Using cURL with PHP

he background

If you write a PHP program that is designed to go and fetch a webpage from the World Wide Web you soon find out that you are not allowed to because of a sensible restiction placed on the use of fopen(), simplexml_load_file and the like.

This restiction is absolutely vital to maintain the integrity of a shared server system and you would have to be ten bob short of a quid to allow the retrieval of all that untrusted material from the web. So an intermediate step is used. You can use cURL (http://uk.php.net/manual/en/ref.curl.php).

But cURL looks complicated, especially to me, and it just looks like something else to learn. But all you need is that webpage being fetched, so you only need a bit of cURL code to do that. The good news is that it has already been written. The bad news is that it is not obvious where to stick it!
Looking at the cURL and PHP code

So here is an example I have come up with to explain what I do.

This bit of code from the O'Reilly book Learning PHP 5 by David Sklar (Copyright 2004 O'Reilly Media, Inc., ISBN 0-596-00560-1) fetches a nice list of items from a Yahoo News RSS feed. 
The PHP portion

(save as rsayahoo.php)

<?php 
$xml = simplexml_load_file('http://rss.news.yahoo.com/rss/oddlyenough');
print "<ul>\n";
foreach ($xml->channel->item as $item){
  print "<li>$item->title</li>\n";
}
print "</ul>";
?> 

The cURL portion

But the simplexml_load_file in the function is not allowed out into the wild.
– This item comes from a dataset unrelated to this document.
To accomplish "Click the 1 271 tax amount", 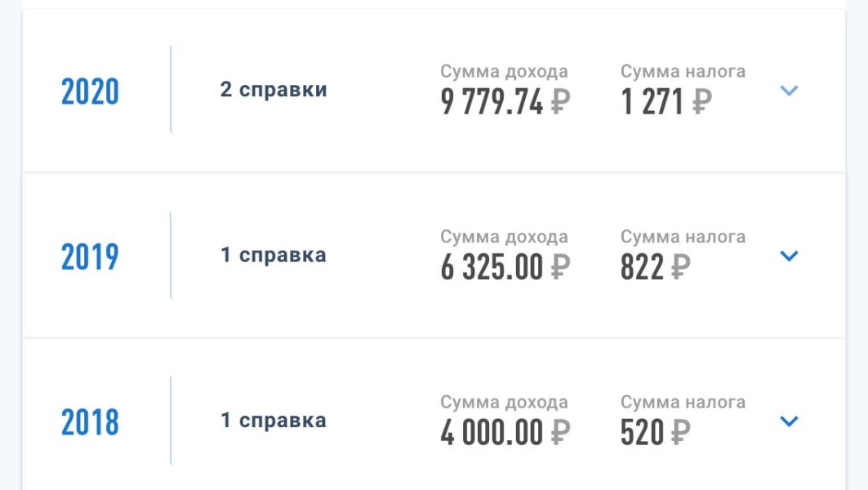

So you need an intermediary step, cURL, to go and fetch the page.

So the cURL sample would be.


(save as geturl.php)

<?php
$ch = curl_init("http://rss.news.yahoo.com/rss/oddlyenough");
$fp = fopen("example_htmlpage.html", "w");

curl_setopt($ch, CURLOPT_FILE, $fp);
curl_setopt($ch, CURLOPT_HEADER, 0);
curl_exec($ch);
curl_close($ch);
fclose($fp);
?> 

(The page is fetched and re-written in the local file example_htmlpage.html, creating and/or overwriting it as necessary.)
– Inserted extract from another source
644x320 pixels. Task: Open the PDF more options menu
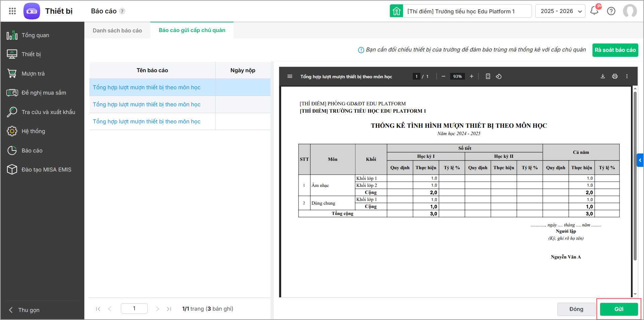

Now when you upload this code to your web site folder and run it, you will get just a blank page! But it has done what it should and has fetched "http://rss.news.yahoo.com/rss/oddlyenough" and re-written it out as a local file in your web site folder.

Now, "example_htmlpage.html" is a local file and you can fopen() this to your hearts content.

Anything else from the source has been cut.